Etoxazole is a widely used insecticide that poses a serious threat to both ecosystems and human health. In present study, a novel strain Paracoccus versutus Y4 was isolated and identified. More than 98 % of the etoxazole (10 mg/L) was degraded as the sole carbon source within 8 d by strain Y4 in liquid culture. HPLCMS/MS analysis revealed three possible intermediates, and a novel metabolic pathway of etoxazole including oxidation, dehydrogenation, and hydrolysis reactions was proposed.

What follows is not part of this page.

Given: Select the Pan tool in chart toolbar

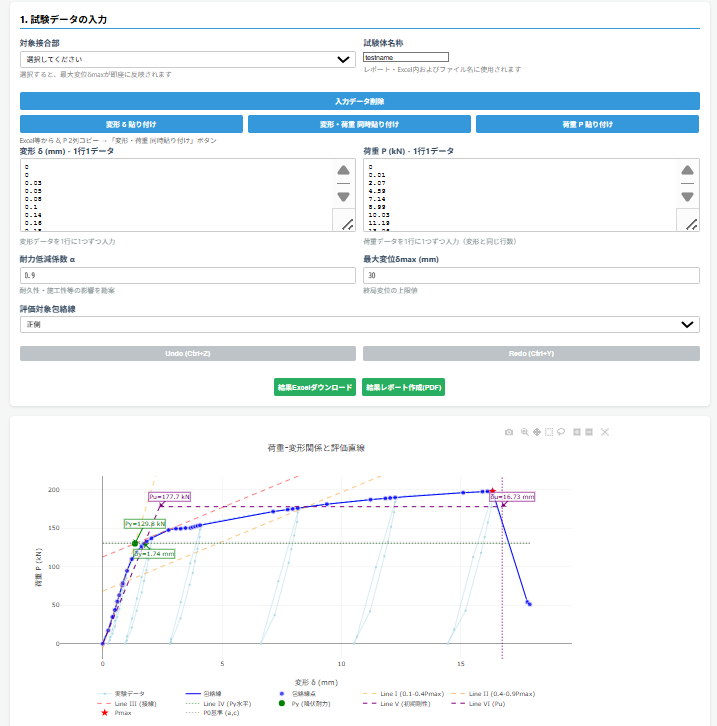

The Toxicity Estimation Software Tool suggests that the biodegradation intermediates were less harmful than etoxazole. Whole-genome sequencing revealed that the genome size of P. versutus Y4 was 5320,902 bp containing 5187 coding sequences. Among them, the gene coding monooxygenase, dehydrogenase and hydrolase may be responsible for etoxazole biodegradation. The results of molecular docking analysis suggested that the monooxygenase, dehydrogenase, and hydrolase from strain Y4 may facilitate catalytic degradation through efficient substrate binding. Compared with diatomite carrier, fungal mycelium carrier can promote the growth of strain Y4. In the soil degradation experiments, the fungal mycelium carrier promoted etoxazole degradation by strain Y4 in both fresh and sterilized soil. Treatment with Y4 +fungal mycelium significantly reduced the half-life of etoxazole in fresh soil from 24.2 to 6.3 d. Our study is the first to isolate etoxazole-degrading bacteria and provides a new strategy for the bioremediation of pesticide pollution by combining degrading microbes and fungal mycelium carriers.